Beyond this positive development, for the first time, we also saw more unhoused residents staying in shelters or transitional housing programs than living in places not meant for habitation, such as streets and flood control channels. These numbers reflect meaningful progress and demonstrate that targeted investments, prevention efforts, and coordinated outreach are making a real difference, without the need to criminalize homelessness.
During my tenure as Chair of the Commission to Address Homelessness in 2024 and 2025, we made homelessness prevention a top priority because it became increasingly clear that the primary drivers of homelessness in our region include economic instability and the lack of affordable housing. Preventing people from falling into homelessness is not only humane, but also far more cost-effective than addressing homelessness after a family or individual has already lost stability and entered the streets.
 As Chair of the CalOptima Health Board, I am proud that we have continued expanding innovative approaches to care for individuals experiencing homelessness. Since my appointment to the Board, street medicine programs have expanded from serving just one city to operating in four cities across Orange County. These programs bring medical care directly to vulnerable residents, helping stabilize individuals, connecting them with housing and mental health services, and creating pathways toward long-term recovery and stability.
I am also proud of the investments CalOptima Health has made in housing support, overdose prevention, outreach, and stabilization programs that are producing real results. Through significant investments in Narcan distribution, overdose prevention, and outreach efforts, countless lives have been saved, and homeless overdose deaths have declined in recent years. It is these compassionate and common-sense approaches, and not increased criminal penalties, that provide real hope for those living with addiction.

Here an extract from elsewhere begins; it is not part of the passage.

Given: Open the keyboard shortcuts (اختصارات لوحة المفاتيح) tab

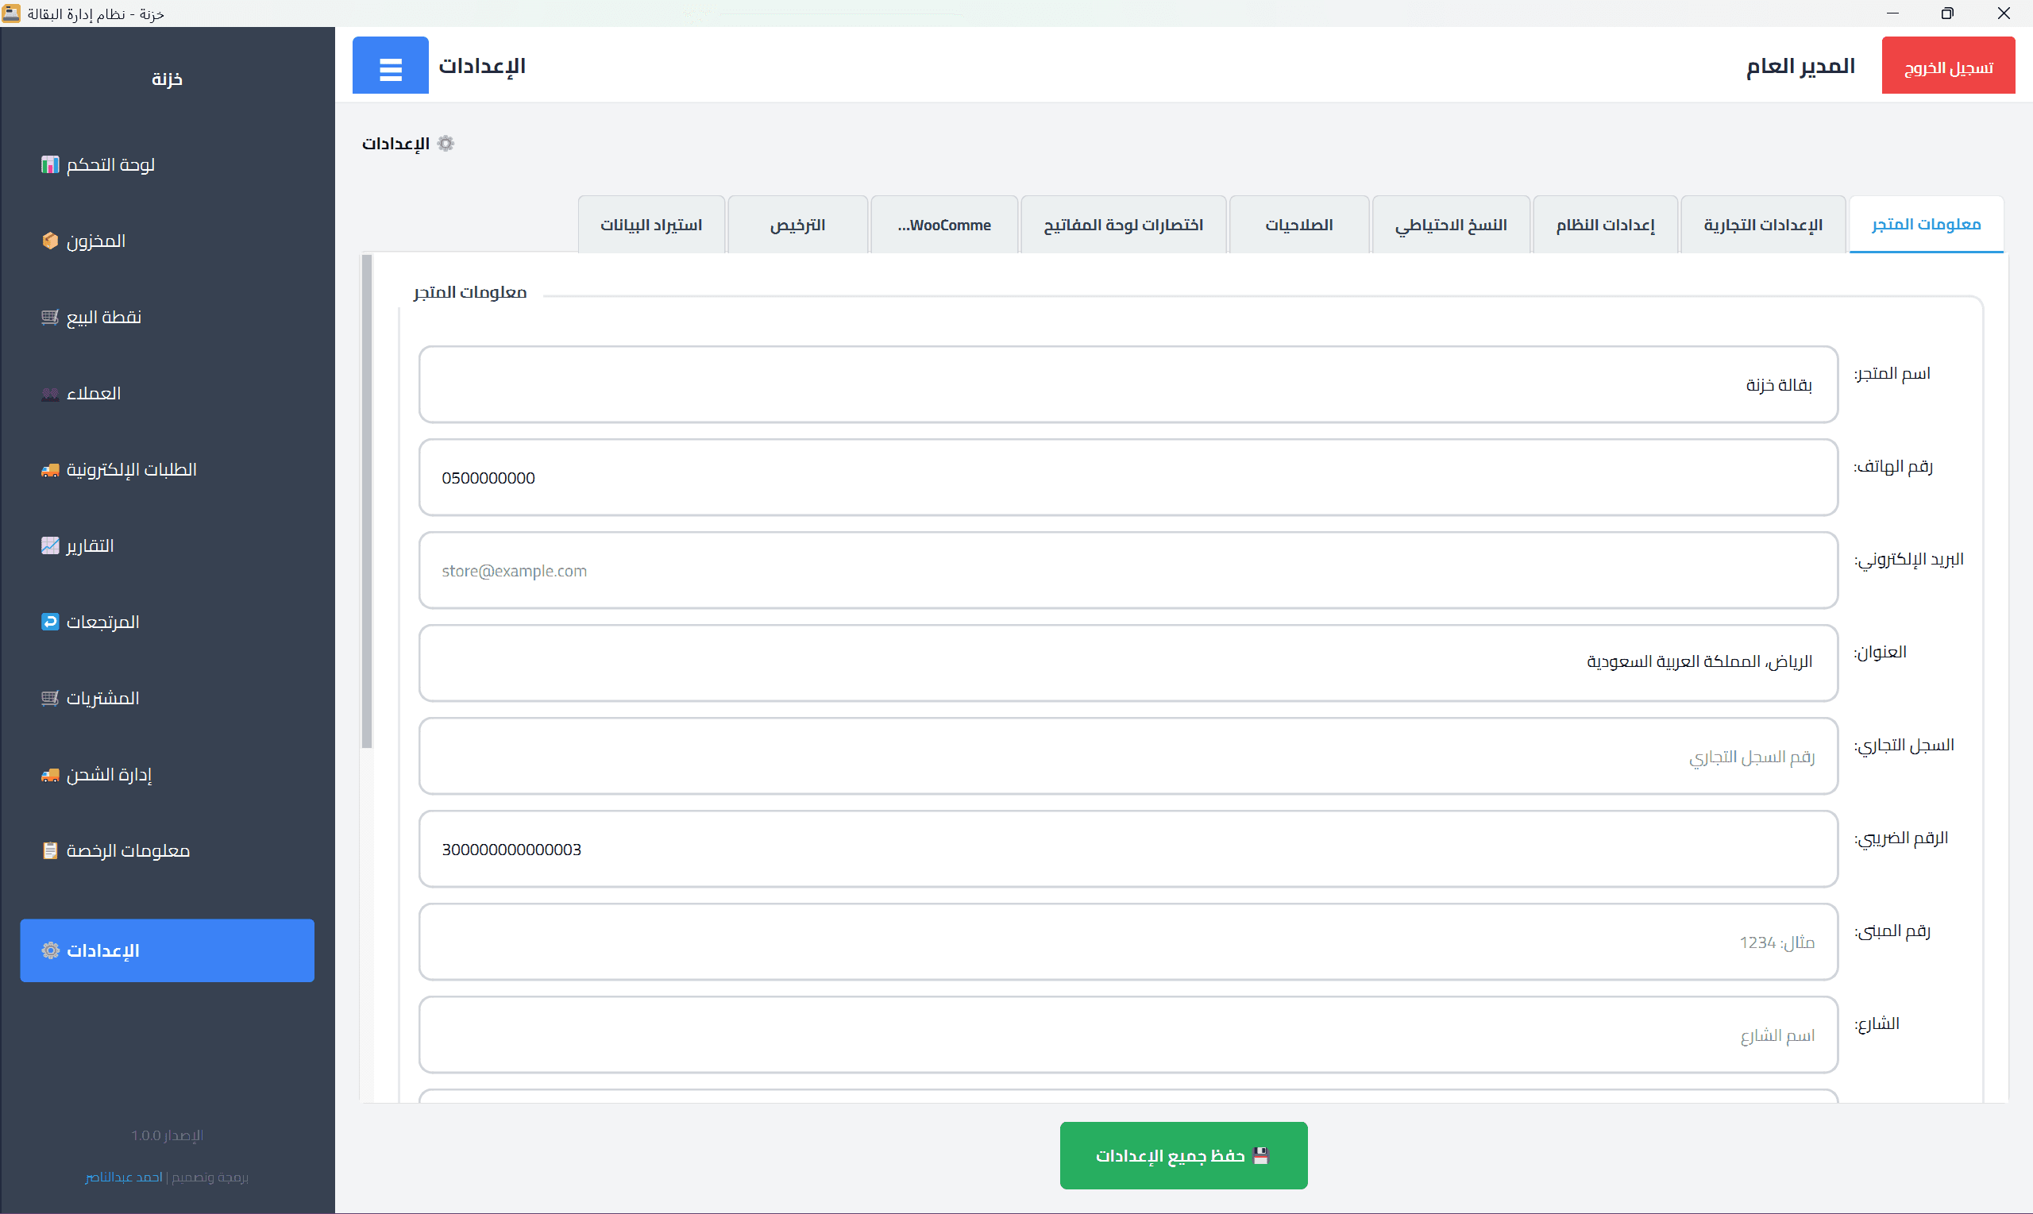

But despite the progress made, our work is far from complete. More than 6,000 residents still experience homelessness in Orange County, and many individuals currently in shelters are ready to transition into permanent housing but simply do not have affordable options available to them.
 While we can celebrate the good news in this year's Point in Time Count, we must recognize that the hard-won progress could be lost if we do not stay laser-focused on prevention efforts, supportive services, and affordable housing. Whether through homelessness prevention, innovative home-sharing programs, or small-scale and modular construction to build faster and more cost-effectively, we know we can make a difference.
As Orange County faces difficult budget decisions and uncertainty surrounding state and federal funding, we cannot abandon our most vulnerable residents. We still have much work ahead of us.